Letter Essay – Out of My Mind

Dear Classmates,

Recently, I finished reading Out of My Mind a 295 page realistic fiction novel. Written by Sharon Draper. She is a amazing writer who has written over thirty one novels so far, in various genres. She graduated from Pepperdine University and has been writing books since 1994. In 2010 she published Out of My Mind. This book won her a Nutmeg award. But this is not the only reward it has received. Out of My Mind has also won 11 other awards. Making Sharon Draper a more admired author.

I decided to read this book because my friend was reading it. And she had recommended it to me. She had told me that she really enjoyed it. She had also recommended books to me in the past and I had liked them all. So, I decided to give it a try. I’m very glad I did because I really enjoyed it. And I would recommend it to anyone.

This novel is told by an eleven year old girl, Melody Brooks perspective. Melody has cerebral palsy. So she can not move herself and is forced to use a wheelchair. She can not feed herself, or even speak. Sometimes she even drools on herself, since she can not control her body. But her mind works excellently. She is way smarter than a lot of kids her age. Since Melody can not speak she tries her best to give her thoughts to people. But no one really understands what she means, not even her parents. Which she finds very annoying and gets mad about. In school Melody is in special education classes but dreads them. She thinks that they are so boring. Because she already knows everything they are trying to teach her. And everyone underestimates how smart she actually is. Including most of her teachers. Who speak to her lie she is a two year old. All she really wants is to be normal. Be able to talk. Walk. And just do things like a normal kid for the first time. So when she gets an opportunity to finally go to a class with the other kids in her grade, without special education. She takes it. Without hesitation. But most of them are not nice to her. Make fun of her. And they even say rude things in front of her. Like she is not even there and she can not understand them. They act like she is super dumb. She finally gets a communication device that helps her talk to other people. But they still think she is super dumb. One day at school she participates in a competition. To see if she can be in a trivia competition. She is the only person who gets every single question right. Everyone including her teacher are amazed. And people accuse her of cheating. But the test guaranteed her a spot on the team. Which she was very excited about. But will she do good in an actual competition? Will the other kids let her be on the team? Will she make real friends and fit in like she always dreamed of?

A passage in this novel I really liked was when Melody was talking about herself. And what it was like inside her head. This is what Sharon Draper wrote:
“Words.
I’m surrounded by thousands of words. Maybe millions.
Cathedral. Mayonnaise. Pomegranate.
Mississippi. Neapolitan. Hippopotamus.
Silky. Terrifying. Iridescent.
Tickle. Sneeze. Wish. Worry.
Words have always swirled around me like snowflakes—each one delicate and different, each one melting untouched in my hands.
Deep within me, words pile up in huge drifts. Mountains of phrases and sentences and connected ideas. Clever expressions. Jokes. Love songs.
From the time I was really little—maybe just a few months old—words were like sweet, liquid gifts, and I drank them like lemonade. I could almost taste them. They made my jumbled thoughts and feelings have substance. My parents have always blanketed me with conversation. They chattered and babbled. They verbalized and vocalized. My father sang to me. My mother whispered her strength into my ear.
Every word my parents spoke to me or about me I absorbed and kept and remembered. All of them.
I have no idea how I untangled the complicated process of words and thought, but it happened quickly and naturally. By the time I was two, all my memories had words, and all my words had meanings.
But only in my head.

Data for locating visible targets

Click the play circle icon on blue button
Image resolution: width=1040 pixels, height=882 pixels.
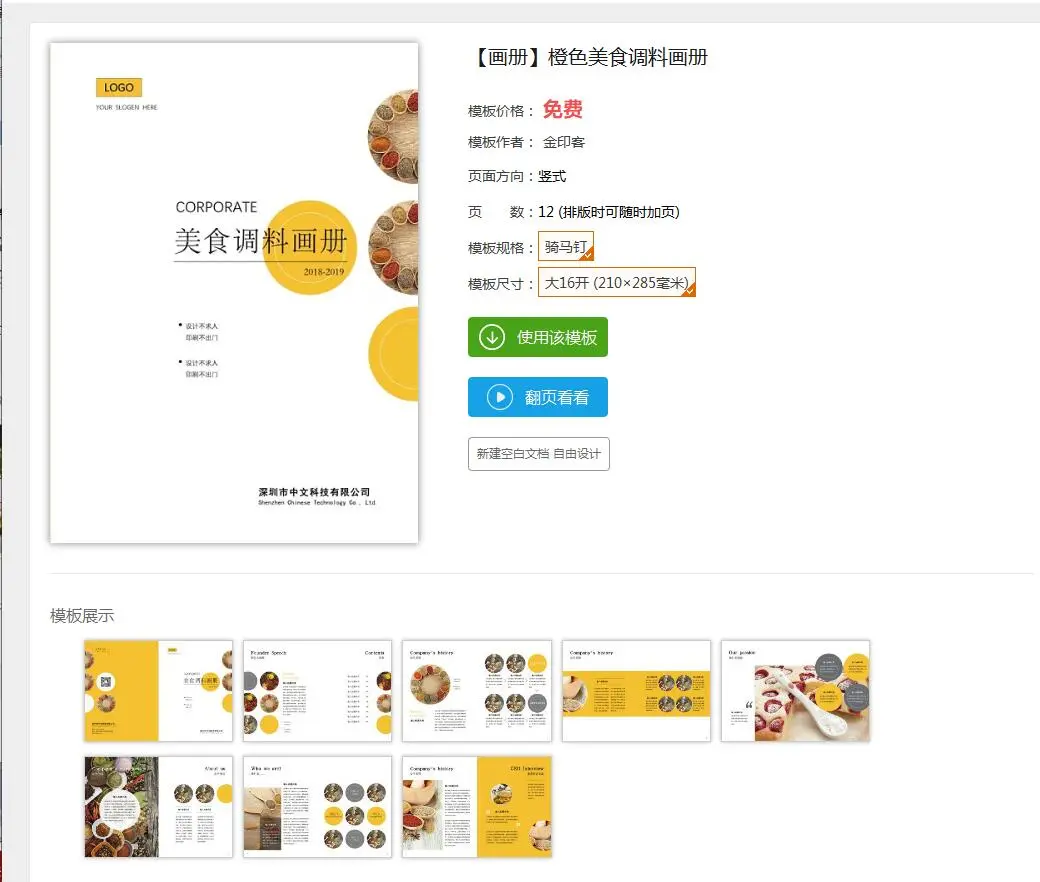point(499,397)
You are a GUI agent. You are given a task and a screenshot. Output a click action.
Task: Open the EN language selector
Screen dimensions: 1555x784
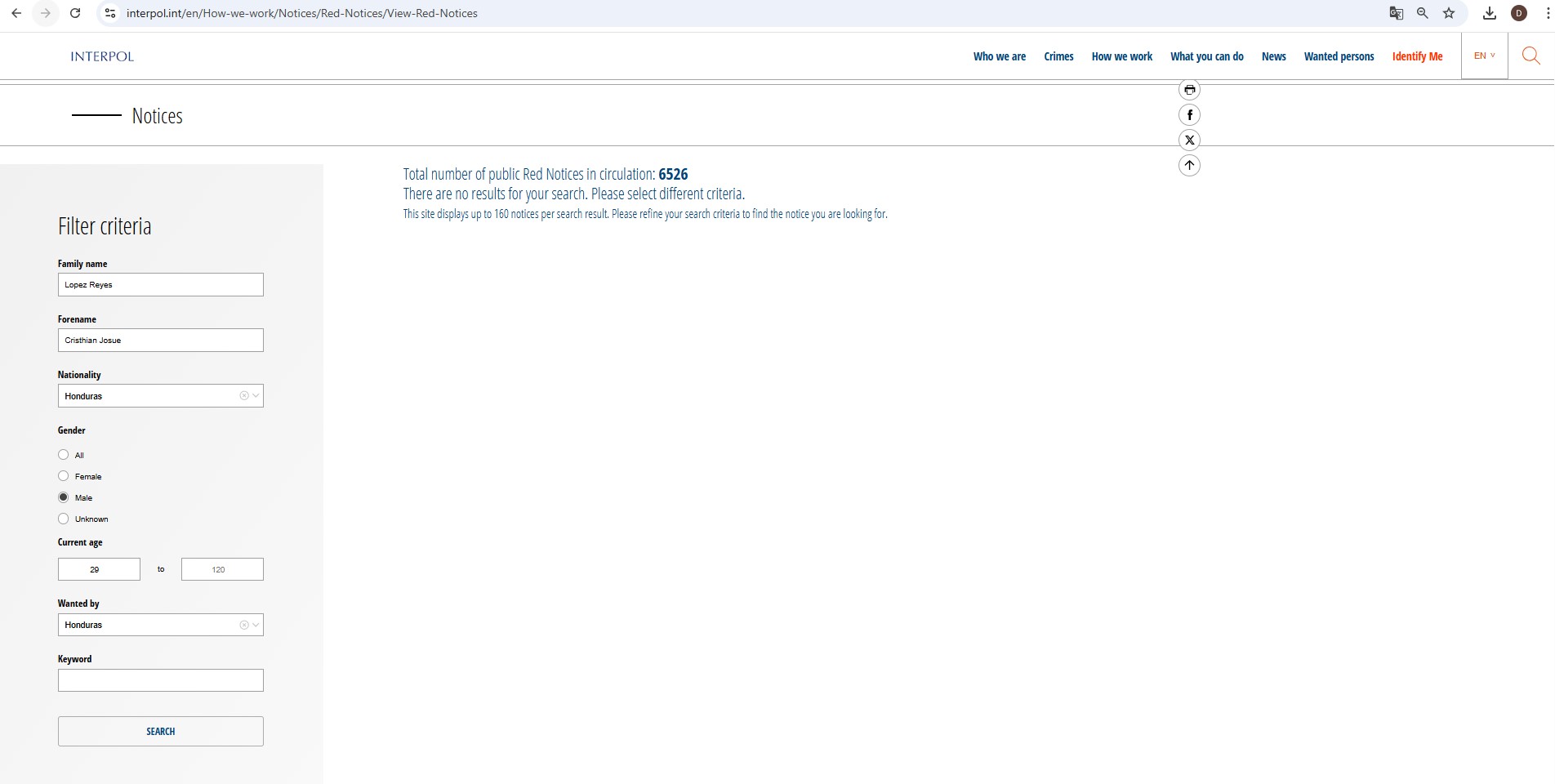tap(1484, 56)
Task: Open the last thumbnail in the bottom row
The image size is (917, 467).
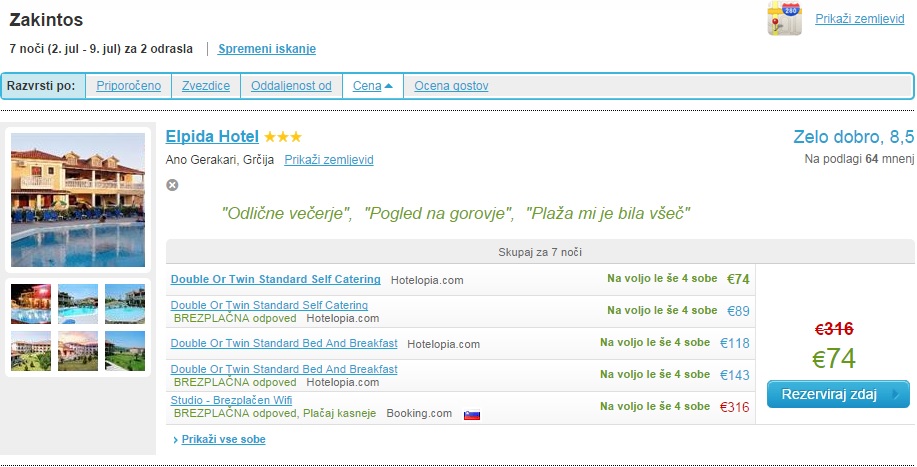Action: point(125,351)
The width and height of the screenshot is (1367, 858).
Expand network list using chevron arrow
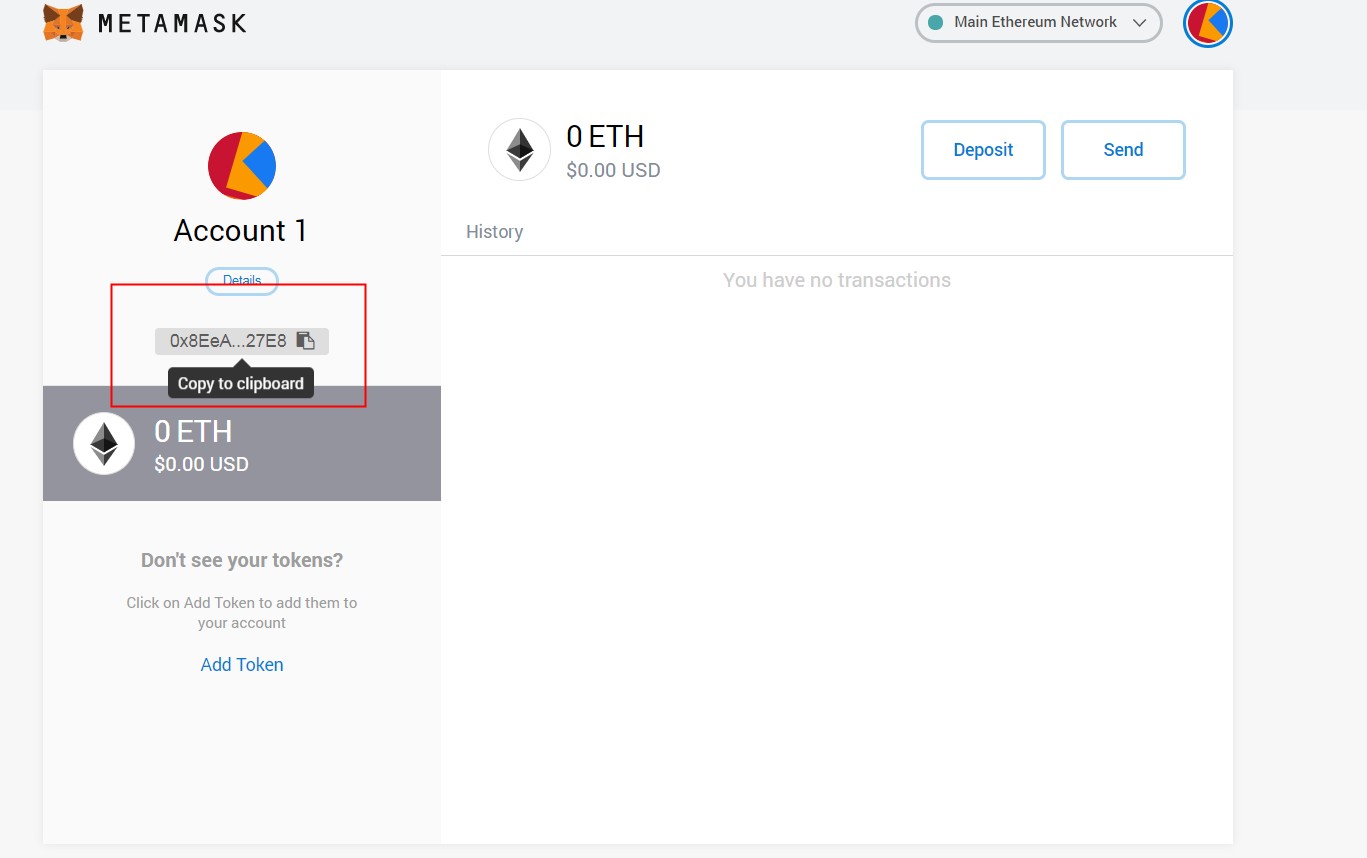click(1139, 22)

- _Task objective_: According to the letter essay, which named award did Out of My Mind win for Sharon Draper?

- _Result of the exercise_: A Nutmeg award.